** EXERCISE REQUIREMENTS **
1. What share of all pediatric brain tumors does pilocytic astrocytoma account for, according to the article on pilocytic astrocytoma?
2. Can you copy, word for word, the part of the article on pilocytic astrocytoma starting with "The results appear" and going on through "types of cancers."?

** TEXT FOR ANALYSIS **
=== Begin Enclosure ===

The most common type of brain tumor in children, pilocytic astrocytoma (PA), accounts for about 15% of all pediatric brain tumors. Although this type of tumor is usually not life-threatening, the unchecked growth of tumor cells can disrupt normal brain development and function. Current treatments focus mainly on removing the tumor cells, but recent studies have shown that non-cancerous cells, such as nerve cells, also play a role in brain tumor formation and growth, suggesting novel approaches to treating these cancers.
Scientists have long known that a nerve cell signaling chemical called glutamate can increase growth of cancers throughout the body, but despite years of investigation, they haven’t figured out exactly how this happens or how to stop it. Now, an interdisciplinary team of researchers at Washington University School of Medicine in St. Louis has uncovered how glutamate regulates pediatric brain tumor growth. Using tumor cells isolated from patient PA samples, they found that PA cells hijack the function of proteins on cells’ surface that normally respond to glutamate, called glutamate receptors. Instead of transmitting glutamate’s typical electrical signal, these receptors are reprogrammed to send signals to increase cell growth.
They also observed that drugs that block these glutamate receptors — including memantine, which is approved to treat dementia and Alzheimer’s disease — reduced human pediatric brain tumor growth in mice, a finding that points to a potential new treatment opportunity.
The results appear Sept. 1 in Neuron.
“With these kinds of pediatric brain tumors, we just don’t have that many tools in our toolbox for treating patients,” said senior author David Gutmann, MD, PhD, the Donald O. Schnuck Family Professor of Neurology at WashU Medicine. Gutmann treats patients at Siteman Kids at St. Louis Children’s Hospital. “The potential to repurpose drugs that are already in use for other neurological disorders means we may have another trick up our sleeves for treating patients.”
The research team, which included first author Corina Anastasaki, PhD, a research assistant professor of neurology at WashU Medicine, also showed for the first time that glutamate receptors abnormally couple with growth receptors in PAs to fuel the tumors. The findings offer a roadmap for future studies to explore if the same process is happening in different types of cancers.

=== End Enclosure ===

** GIVEN DATA **
=== Begin Enclosure ===

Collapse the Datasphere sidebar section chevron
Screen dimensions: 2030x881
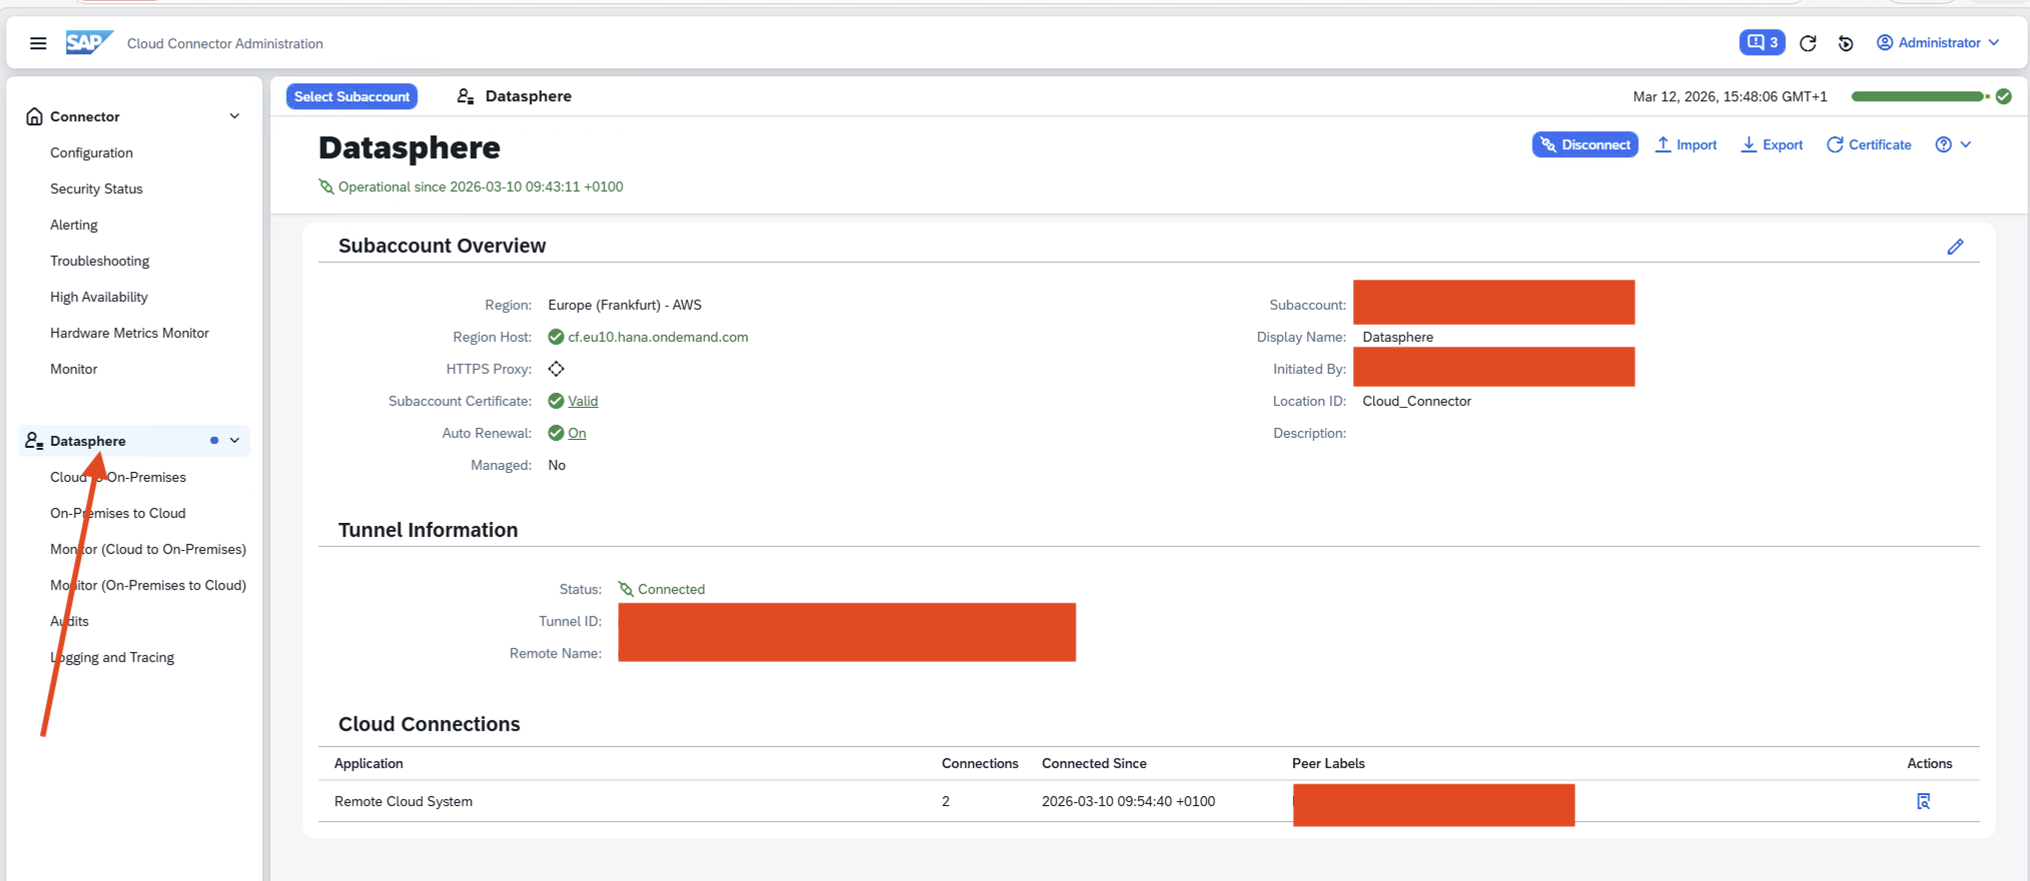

=== End Enclosure ===

** ANSWER SECTION **
1. About 15%.

2.
The results appear Sept. 1 in Neuron.
“With these kinds of pediatric brain tumors, we just don’t have that many tools in our toolbox for treating patients,” said senior author David Gutmann, MD, PhD, the Donald O. Schnuck Family Professor of Neurology at WashU Medicine. Gutmann treats patients at Siteman Kids at St. Louis Children’s Hospital. “The potential to repurpose drugs that are already in use for other neurological disorders means we may have another trick up our sleeves for treating patients.”
The research team, which included first author Corina Anastasaki, PhD, a research assistant professor of neurology at WashU Medicine, also showed for the first time that glutamate receptors abnormally couple with growth receptors in PAs to fuel the tumors. The findings offer a roadmap for future studies to explore if the same process is happening in different types of cancers.